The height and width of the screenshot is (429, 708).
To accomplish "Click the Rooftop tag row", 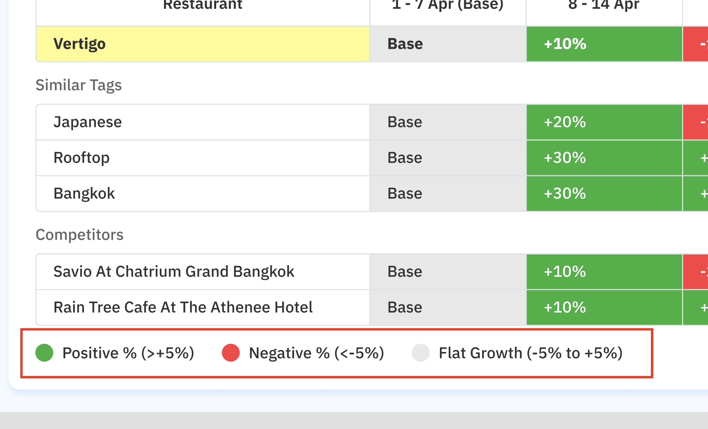I will (x=82, y=158).
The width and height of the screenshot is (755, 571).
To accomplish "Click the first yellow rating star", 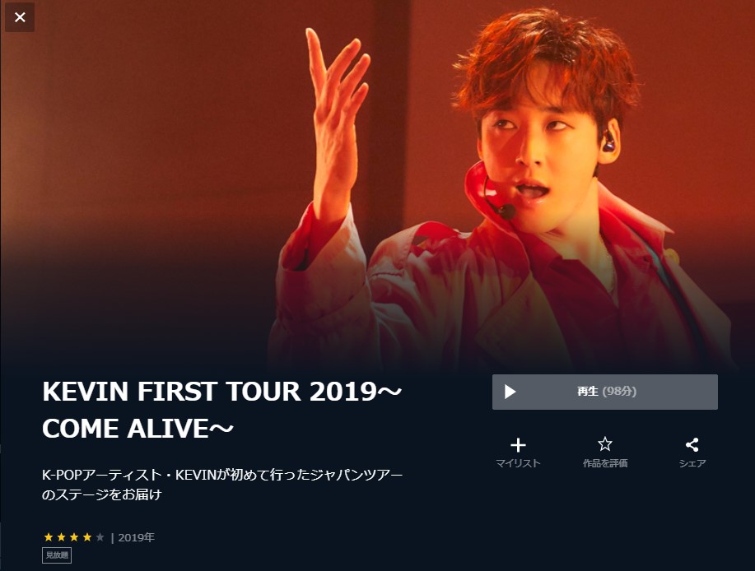I will [x=49, y=536].
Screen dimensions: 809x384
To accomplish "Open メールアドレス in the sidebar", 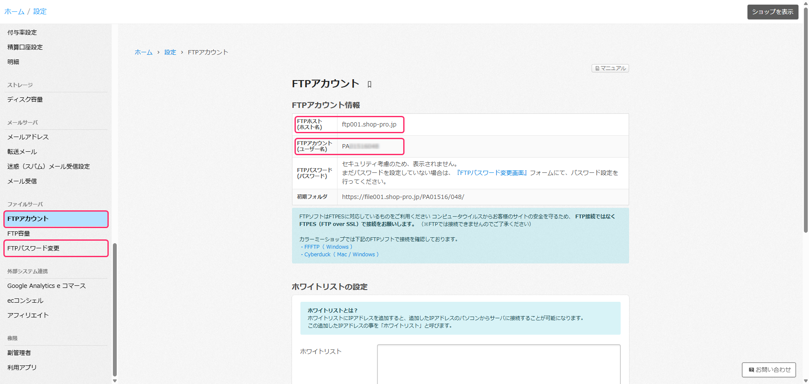I will click(28, 137).
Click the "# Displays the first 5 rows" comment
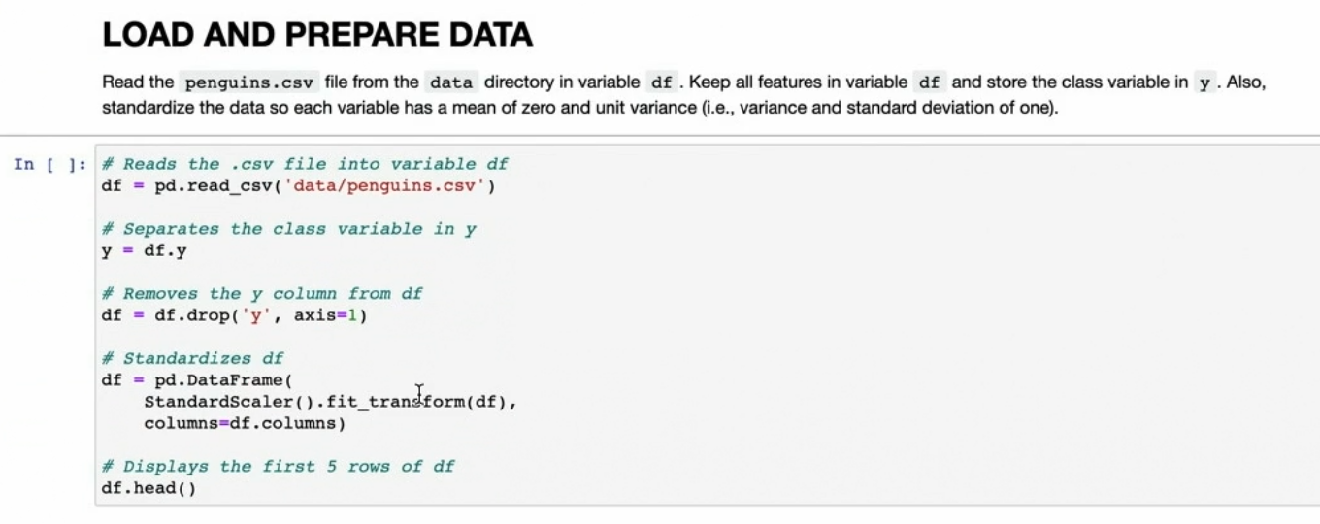The image size is (1320, 524). click(278, 466)
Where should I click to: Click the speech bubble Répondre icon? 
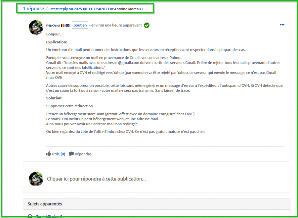point(71,154)
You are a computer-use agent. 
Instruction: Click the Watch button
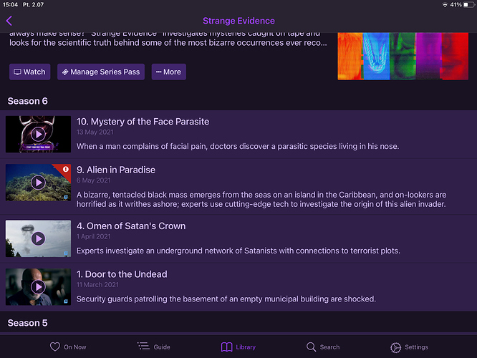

● ● ● ● ● ● ●

Exercise aim:
Once you have counted the lines above containing the word "width", state that number and nothing more.

Result of this task:
2